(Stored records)
=-=-=
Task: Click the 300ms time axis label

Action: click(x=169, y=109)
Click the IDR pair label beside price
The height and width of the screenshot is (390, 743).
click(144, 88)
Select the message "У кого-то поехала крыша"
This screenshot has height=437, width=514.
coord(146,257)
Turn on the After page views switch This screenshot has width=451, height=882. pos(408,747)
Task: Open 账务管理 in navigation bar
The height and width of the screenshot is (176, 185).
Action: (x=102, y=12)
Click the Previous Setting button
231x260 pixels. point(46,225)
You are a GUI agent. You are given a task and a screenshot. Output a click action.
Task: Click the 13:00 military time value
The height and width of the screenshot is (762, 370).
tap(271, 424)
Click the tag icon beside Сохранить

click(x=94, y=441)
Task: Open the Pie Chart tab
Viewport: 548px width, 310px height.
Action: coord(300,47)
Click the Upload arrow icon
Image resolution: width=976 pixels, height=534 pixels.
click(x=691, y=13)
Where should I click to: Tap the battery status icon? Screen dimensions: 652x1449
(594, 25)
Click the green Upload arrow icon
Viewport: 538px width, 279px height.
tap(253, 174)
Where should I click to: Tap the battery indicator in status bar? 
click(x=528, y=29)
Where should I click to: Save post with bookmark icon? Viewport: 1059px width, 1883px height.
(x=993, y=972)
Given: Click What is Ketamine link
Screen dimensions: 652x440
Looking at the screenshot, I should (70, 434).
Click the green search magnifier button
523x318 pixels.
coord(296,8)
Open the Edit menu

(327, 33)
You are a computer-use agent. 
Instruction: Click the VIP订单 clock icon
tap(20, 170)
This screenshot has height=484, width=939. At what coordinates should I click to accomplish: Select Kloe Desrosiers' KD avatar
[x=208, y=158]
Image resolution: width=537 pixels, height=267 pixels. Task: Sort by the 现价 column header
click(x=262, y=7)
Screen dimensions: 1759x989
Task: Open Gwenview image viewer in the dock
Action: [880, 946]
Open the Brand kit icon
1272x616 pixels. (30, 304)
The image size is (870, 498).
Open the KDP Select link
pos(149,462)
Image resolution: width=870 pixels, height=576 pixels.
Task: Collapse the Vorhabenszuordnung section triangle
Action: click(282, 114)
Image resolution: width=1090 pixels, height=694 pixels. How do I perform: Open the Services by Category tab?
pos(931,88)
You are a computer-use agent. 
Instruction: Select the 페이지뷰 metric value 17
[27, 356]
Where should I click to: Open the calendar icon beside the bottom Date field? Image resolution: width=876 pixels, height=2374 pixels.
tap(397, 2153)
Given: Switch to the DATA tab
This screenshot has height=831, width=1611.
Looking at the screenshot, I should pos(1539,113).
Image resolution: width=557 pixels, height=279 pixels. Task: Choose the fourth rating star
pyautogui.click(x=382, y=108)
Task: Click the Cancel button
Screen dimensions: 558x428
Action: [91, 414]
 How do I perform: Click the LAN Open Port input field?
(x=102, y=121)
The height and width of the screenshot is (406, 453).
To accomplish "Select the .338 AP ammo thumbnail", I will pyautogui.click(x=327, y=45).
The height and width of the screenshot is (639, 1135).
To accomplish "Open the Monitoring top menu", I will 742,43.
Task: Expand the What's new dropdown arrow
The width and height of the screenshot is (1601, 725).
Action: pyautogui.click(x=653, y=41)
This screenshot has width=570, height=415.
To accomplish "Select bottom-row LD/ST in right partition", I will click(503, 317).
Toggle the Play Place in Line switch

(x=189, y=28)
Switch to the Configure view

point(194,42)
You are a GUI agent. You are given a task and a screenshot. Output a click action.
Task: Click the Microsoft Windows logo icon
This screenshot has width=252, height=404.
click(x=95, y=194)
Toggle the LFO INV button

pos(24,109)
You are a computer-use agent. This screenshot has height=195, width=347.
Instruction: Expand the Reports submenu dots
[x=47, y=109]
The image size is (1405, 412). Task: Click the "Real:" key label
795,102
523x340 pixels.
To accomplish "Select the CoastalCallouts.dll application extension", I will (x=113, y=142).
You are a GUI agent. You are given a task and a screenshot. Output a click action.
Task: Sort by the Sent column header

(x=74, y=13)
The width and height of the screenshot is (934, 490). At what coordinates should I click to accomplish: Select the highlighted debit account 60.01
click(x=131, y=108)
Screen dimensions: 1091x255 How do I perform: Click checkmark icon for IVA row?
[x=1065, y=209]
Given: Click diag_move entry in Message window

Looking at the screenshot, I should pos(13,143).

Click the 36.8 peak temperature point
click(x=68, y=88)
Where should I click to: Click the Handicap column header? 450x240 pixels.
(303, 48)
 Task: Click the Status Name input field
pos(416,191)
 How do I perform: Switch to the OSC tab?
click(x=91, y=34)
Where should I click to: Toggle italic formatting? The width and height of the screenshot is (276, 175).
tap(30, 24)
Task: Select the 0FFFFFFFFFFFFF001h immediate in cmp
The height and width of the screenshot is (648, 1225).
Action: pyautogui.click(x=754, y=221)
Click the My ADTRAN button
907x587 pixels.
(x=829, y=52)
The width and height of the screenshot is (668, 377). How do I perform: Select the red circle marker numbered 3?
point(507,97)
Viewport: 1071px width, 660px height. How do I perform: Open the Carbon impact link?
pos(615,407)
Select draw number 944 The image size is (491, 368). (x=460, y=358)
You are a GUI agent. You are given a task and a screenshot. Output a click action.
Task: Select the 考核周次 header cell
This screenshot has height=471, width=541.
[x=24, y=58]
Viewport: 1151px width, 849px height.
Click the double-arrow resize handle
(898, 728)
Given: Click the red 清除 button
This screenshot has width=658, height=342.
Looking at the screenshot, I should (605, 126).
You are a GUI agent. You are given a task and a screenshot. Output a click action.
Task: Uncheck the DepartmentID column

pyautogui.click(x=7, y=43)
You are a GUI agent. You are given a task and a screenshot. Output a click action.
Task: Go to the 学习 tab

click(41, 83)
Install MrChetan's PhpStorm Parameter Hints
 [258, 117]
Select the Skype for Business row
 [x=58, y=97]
=-=-=
Work instruction ▸ What is wanted is the complete set of entries, returned verbatim.

Result for this task ▸
Task: Click the 300ms time axis label

Action: click(x=169, y=109)
Click the IDR pair label beside price
The height and width of the screenshot is (390, 743).
click(144, 88)
Select the message "У кого-то поехала крыша"
This screenshot has height=437, width=514.
coord(146,257)
Turn on the After page views switch This screenshot has width=451, height=882. pos(408,747)
Task: Open 账务管理 in navigation bar
The height and width of the screenshot is (176, 185).
Action: (x=102, y=12)
Click the Previous Setting button
231x260 pixels. point(46,225)
You are a GUI agent. You are given a task and a screenshot. Output a click action.
Task: Click the 13:00 military time value
The height and width of the screenshot is (762, 370).
tap(271, 424)
Click the tag icon beside Сохранить

click(x=94, y=441)
Task: Open the Pie Chart tab
Viewport: 548px width, 310px height.
Action: coord(300,47)
Click the Upload arrow icon
Image resolution: width=976 pixels, height=534 pixels.
click(x=691, y=13)
Where should I click to: Tap the battery status icon? Screen dimensions: 652x1449
(594, 25)
Click the green Upload arrow icon
Viewport: 538px width, 279px height.
tap(253, 174)
Where should I click to: Tap the battery indicator in status bar? 
click(x=528, y=29)
Where should I click to: Save post with bookmark icon? Viewport: 1059px width, 1883px height.
(x=993, y=972)
Given: Click What is Ketamine link
Screen dimensions: 652x440
Looking at the screenshot, I should (70, 434).
Click the green search magnifier button
523x318 pixels.
coord(296,8)
Open the Edit menu

(327, 33)
You are a computer-use agent. 
Instruction: Click the VIP订单 clock icon
tap(20, 170)
This screenshot has height=484, width=939. At what coordinates should I click to accomplish: Select Kloe Desrosiers' KD avatar
[x=208, y=158]
Image resolution: width=537 pixels, height=267 pixels. Task: Sort by the 现价 column header
click(x=262, y=7)
Screen dimensions: 1759x989
Task: Open Gwenview image viewer in the dock
Action: [880, 946]
Open the Brand kit icon
1272x616 pixels. (30, 304)
The image size is (870, 498).
Open the KDP Select link
pos(149,462)
Image resolution: width=870 pixels, height=576 pixels.
Task: Collapse the Vorhabenszuordnung section triangle
Action: click(282, 114)
Image resolution: width=1090 pixels, height=694 pixels. How do I perform: Open the Services by Category tab?
pos(931,88)
You are a computer-use agent. 
Instruction: Select the 페이지뷰 metric value 17
[27, 356]
Where should I click to: Open the calendar icon beside the bottom Date field? Image resolution: width=876 pixels, height=2374 pixels.
tap(397, 2153)
Given: Switch to the DATA tab
This screenshot has height=831, width=1611.
Looking at the screenshot, I should pos(1539,113).
Image resolution: width=557 pixels, height=279 pixels. Task: Choose the fourth rating star
pyautogui.click(x=382, y=108)
Task: Click the Cancel button
Screen dimensions: 558x428
Action: [91, 414]
 How do I perform: Click the LAN Open Port input field?
(x=102, y=121)
The height and width of the screenshot is (406, 453).
To accomplish "Select the .338 AP ammo thumbnail", I will pyautogui.click(x=327, y=45).
The height and width of the screenshot is (639, 1135).
To accomplish "Open the Monitoring top menu", I will 742,43.
Task: Expand the What's new dropdown arrow
The width and height of the screenshot is (1601, 725).
Action: pyautogui.click(x=653, y=41)
This screenshot has width=570, height=415.
To accomplish "Select bottom-row LD/ST in right partition", I will click(503, 317).
Toggle the Play Place in Line switch

(x=189, y=28)
Switch to the Configure view

point(194,42)
You are a GUI agent. You are given a task and a screenshot. Output a click action.
Task: Click the Microsoft Windows logo icon
This screenshot has width=252, height=404.
click(x=95, y=194)
Toggle the LFO INV button

pos(24,109)
You are a computer-use agent. This screenshot has height=195, width=347.
Instruction: Expand the Reports submenu dots
[x=47, y=109]
The image size is (1405, 412). Task: Click the "Real:" key label
795,102
523x340 pixels.
To accomplish "Select the CoastalCallouts.dll application extension", I will (x=113, y=142).
You are a GUI agent. You are given a task and a screenshot. Output a click action.
Task: Sort by the Sent column header

(x=74, y=13)
The width and height of the screenshot is (934, 490). At what coordinates should I click to accomplish: Select the highlighted debit account 60.01
click(x=131, y=108)
Screen dimensions: 1091x255 How do I perform: Click checkmark icon for IVA row?
[x=1065, y=209]
Given: Click diag_move entry in Message window

Looking at the screenshot, I should pos(13,143).

Click the 36.8 peak temperature point
click(x=68, y=88)
Where should I click to: Click the Handicap column header? 450x240 pixels.
(303, 48)
 Task: Click the Status Name input field
pos(416,191)
 How do I perform: Switch to the OSC tab?
click(x=91, y=34)
Where should I click to: Toggle italic formatting? The width and height of the screenshot is (276, 175).
tap(30, 24)
Task: Select the 0FFFFFFFFFFFFF001h immediate in cmp
The height and width of the screenshot is (648, 1225).
Action: pyautogui.click(x=754, y=221)
Click the My ADTRAN button
907x587 pixels.
(x=829, y=52)
The width and height of the screenshot is (668, 377). How do I perform: Select the red circle marker numbered 3?
point(507,97)
Viewport: 1071px width, 660px height. How do I perform: Open the Carbon impact link?
pos(615,407)
Select draw number 944 The image size is (491, 368). (x=460, y=358)
You are a GUI agent. You are given a task and a screenshot. Output a click action.
Task: Select the 考核周次 header cell
This screenshot has height=471, width=541.
[x=24, y=58]
Viewport: 1151px width, 849px height.
Click the double-arrow resize handle
(898, 728)
Given: Click the red 清除 button
This screenshot has width=658, height=342.
Looking at the screenshot, I should (605, 126).
You are a GUI agent. You are given a task and a screenshot. Output a click action.
Task: Uncheck the DepartmentID column

pyautogui.click(x=7, y=43)
You are a GUI agent. You are given a task and a screenshot. Output a click action.
Task: Go to the 学习 tab

click(41, 83)
Install MrChetan's PhpStorm Parameter Hints
 [258, 117]
Select the Skype for Business row
 [x=58, y=97]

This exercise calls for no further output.